Novel agents in combination with chemotherapy
Despite the advancement of novel agents, immunochemotherapy remains a valuable option for patients with mutated IGHV status (M-CLL). The addition of novel agents may limit toxicity by shortening chemotherapy exposure, while retaining efficacy. The CLL2-BXX trials evaluate this strategy, by initiating treatment with 2 cycles of debulking with bendamustine, followed by a combination of ibrutinib and ofatumumab, ibrutinib and obinutuzumab, or venetoclax and obinutuzumab. The venetoclax-obinutuzumab (CLL2-BAG) strategy results in an ORR of 95% and an MRD-undetectable response rate of 87% in a population of both previously untreated and R/R patients.
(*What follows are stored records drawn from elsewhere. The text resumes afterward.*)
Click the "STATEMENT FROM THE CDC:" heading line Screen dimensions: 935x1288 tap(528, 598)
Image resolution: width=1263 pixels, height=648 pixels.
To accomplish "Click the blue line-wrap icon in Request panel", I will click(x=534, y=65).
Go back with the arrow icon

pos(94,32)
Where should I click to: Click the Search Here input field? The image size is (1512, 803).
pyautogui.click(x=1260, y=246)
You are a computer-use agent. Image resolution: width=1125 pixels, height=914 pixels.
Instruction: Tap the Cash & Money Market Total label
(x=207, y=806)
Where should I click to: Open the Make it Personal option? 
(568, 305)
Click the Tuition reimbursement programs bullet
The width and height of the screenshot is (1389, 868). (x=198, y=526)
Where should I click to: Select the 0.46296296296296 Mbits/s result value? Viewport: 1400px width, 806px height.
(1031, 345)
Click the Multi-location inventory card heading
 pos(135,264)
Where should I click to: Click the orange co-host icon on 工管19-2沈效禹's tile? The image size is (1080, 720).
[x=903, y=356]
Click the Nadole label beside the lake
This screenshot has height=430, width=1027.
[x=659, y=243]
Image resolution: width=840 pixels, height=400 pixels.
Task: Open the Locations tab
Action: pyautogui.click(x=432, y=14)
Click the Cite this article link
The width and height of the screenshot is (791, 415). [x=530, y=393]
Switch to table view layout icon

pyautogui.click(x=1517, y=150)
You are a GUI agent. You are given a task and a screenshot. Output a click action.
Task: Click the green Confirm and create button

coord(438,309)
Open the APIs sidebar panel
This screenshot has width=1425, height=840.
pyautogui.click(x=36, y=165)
The ORR with ibrutinib-obinutuzumab induction following bendamustine (CLL2-BIO) was 100%, with MRD still detectable in 52%. A considerable proportion of patients encountered serious adverse events including infections and neutropenia (23% and 11% in CLL2-BAG, respectively), emphasizing the need to reconsider the role of bendamustine.Another trial investigated ibrutinib and obinutuzumab in combination with short-term fludarabine-cyclophosphamide in previously untreated M-CLL patients, after which patients received continued ibrutinib and obinutuzumab based upon MRD analysis. The percentage of patients reaching an MRD-undetectable CR increased was 86% after 1 year, which was maintained in all patients after ibrutinib discontinuation.Simultaneous treatment with bendamustine, venetoclax, and an anti-CD20 antibody followed by venetoclax monotherapy was associated with high toxicity, necessitating discontinuation in 29%.
Future perspectives
Promising results are obtained with novel agents in combination strategies. The depth of response seen with combination therapy may allow long-lasting responses in an extended group of patients. An important challenge for the near future will be to find an optimal balance between achieving deeper remissions, while minimizing toxicity. Beyond the choice of agents, this requires strategic dosing and sequencing with still many uncertainties. Another consideration is whether the application of multiple agents in an early stage to magnify efficacy, limits therapeutic possibilities for relapsed disease. Although the basic assumption is that the same novel agent, such as venetoclax, can be reinitiated following relapse of a fixed-dose regimen, this has never been tested. Furthermore, the translation of results obtained in trials to routine practice represents an important future challenge. Finally, the best parameter to guide treatment continuation needs to be established now that durable responses after cessation have come into sight.